-------- PASSAGE PROVIDED --------

That mode predominates during the run, with the net

effect that only one cpu is being used.

The "should I reschedule?" check only happens

when exiting a system call, so adding the Sleep(1)

essentially inserted more checks and cut the

garbage collector's wait time.  

Eventually the fix is to preempt goroutines when necessary

(and replace the garbage collector, but even the new one

will need to cause brief preemptions), but for now I will

add checks at the beginning of malloc and channel and

map operations, all of which are heavy enough that

they can easily support one more conditional branch.

That should alleviate the problem until there's a real fix.

If anyone knows how to reliably send a signal to a specific

thread on Linux, or on FreeBSD, or on OS X, please let

me know.  We'll need all of those eventually.

http://codereview.appspot.com/184043

Thanks.

Russ

[Devon H. O'Dell]

Great explanation, thank you!

> That should alleviate the problem until there's a real fix.
> If anyone knows how to reliably send a signal to a specific
> thread on Linux, or on FreeBSD, or on OS X, please let
> me know.  We'll need all of those eventually.

Documented in gchat, but just so it's here for my future reference if
need-be, thr_kill2 is the proper syscall to use for this, and tid can
never == pid.

--dho

> http://codereview.appspot.com/184043
> Thanks.
> Russ

[Sergio Luis O. B. Correia]

On Fri, Jan 8, 2010 at 7:40 PM, Devon H. O'Dell <devon...@gmail.com> wrote:
> Great explanation, thank you!
>
>> That should alleviate the problem until there's a real fix.
>> If anyone knows how to reliably send a signal to a specific
>> thread on Linux, or on FreeBSD, or on OS X, please let
>> me know.  We'll need all of those eventually.
>
> Documented in gchat, but just so it's here for my future reference if
> need-be, thr_kill2 is the proper syscall to use for this, and tid can
> never == pid.

the linux equivalent one would be tgkill(2), I believe.

sergio

[andrey mirtchovski]

> something else noticed related to this code -- when GOMAXPROCS>1,
> sending SIGQUIT to the process causes a segfault during the dump of
> the runtime state.

digging slightly deeper, it appears that during traceback of the code
in the original email (-s=f) pkg/runtime/amd64/traceback.c somehow
arrives at a bad pc value and then dereferences it at line 42. i'm
seeing two different bad values for (byte*)p for the same binary:

0x7fd4fa181
0x300000003

the comment above line 42 indicates that this is expected behaviour?
anyways, the segfault occurs always in the second goroutine (which
should be busy computing), right after it prints

gosched+0x34 /home/andrey/go/src/pkg/runtime/proc.c:524
gosched()

[Dean Prichard]

Thanks Russ.

the latest patch at:

http://codereview.appspot.com/186078

fixes things for me.

--------

> EXERCISE REQUIREMENTS: Reproduce the Go scheduler discussion between "That mode predominates during" and "adding the Sleep(1)", inclusive, swapping "cpu" for "processor".

-------- COLLECTED MATERIAL --------

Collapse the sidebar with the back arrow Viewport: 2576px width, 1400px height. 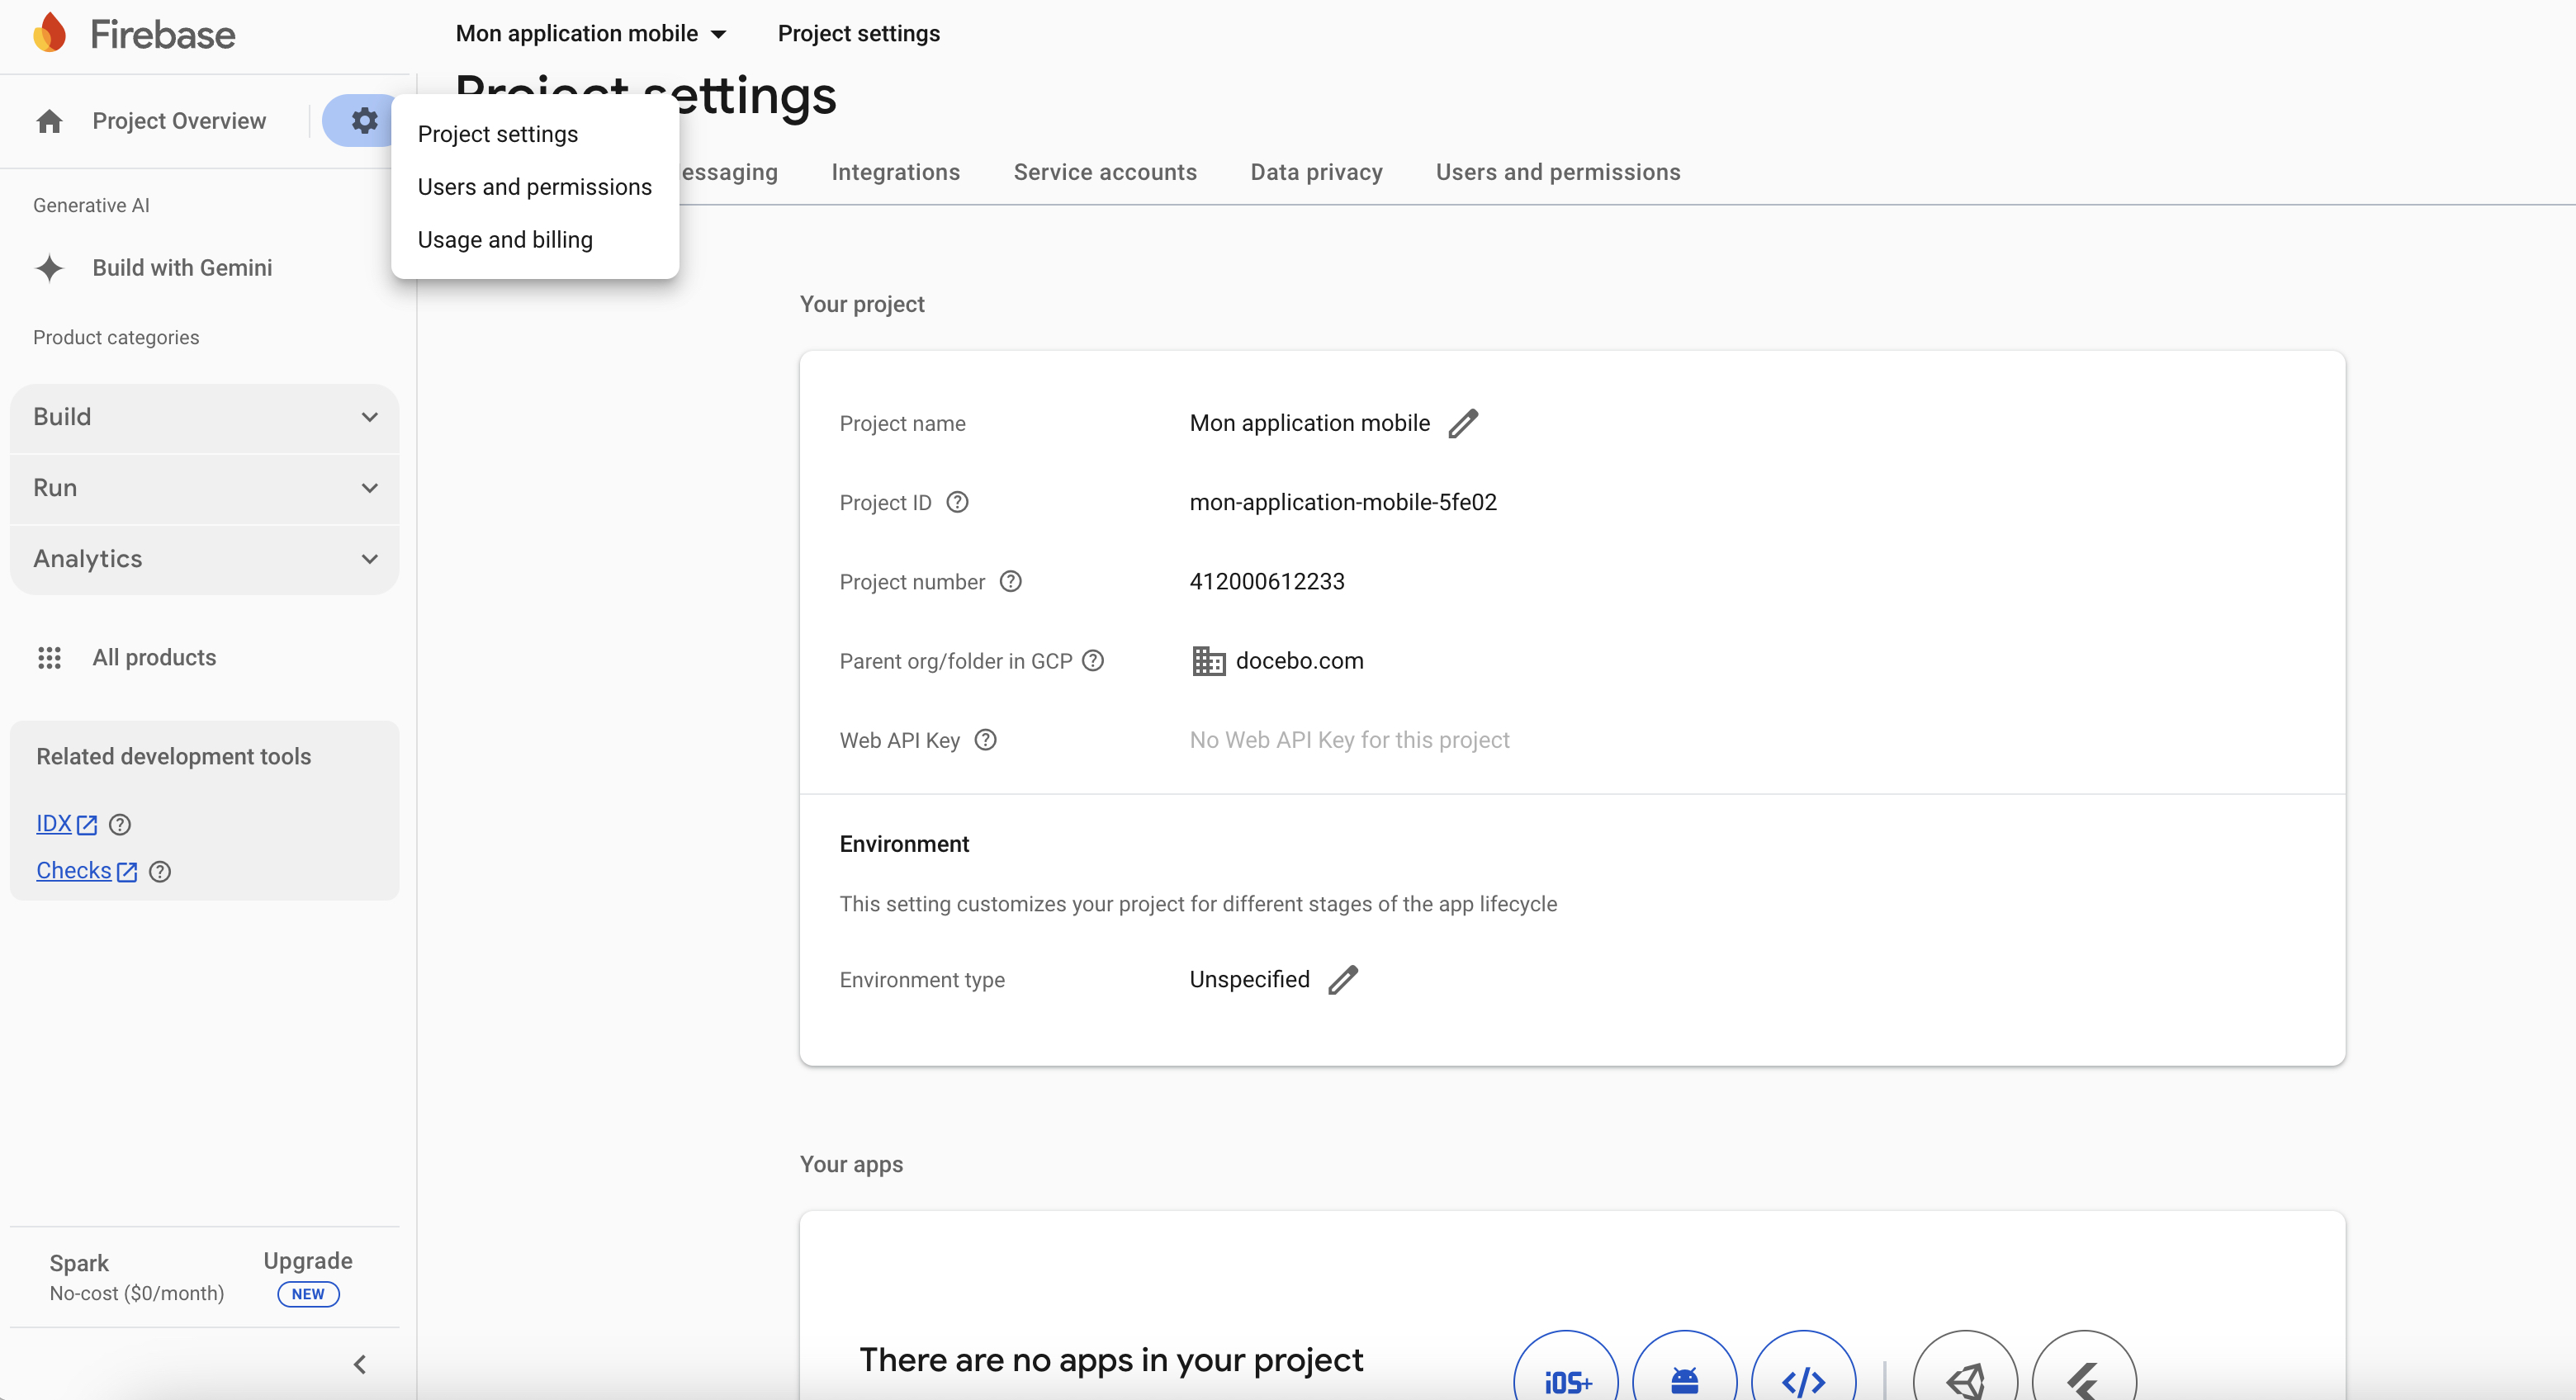click(x=360, y=1364)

--------

> RESULT BELOW:
That mode predominates during the run, with the net

effect that only one processor is being used.

The "should I reschedule?" check only happens

when exiting a system call, so adding the Sleep(1)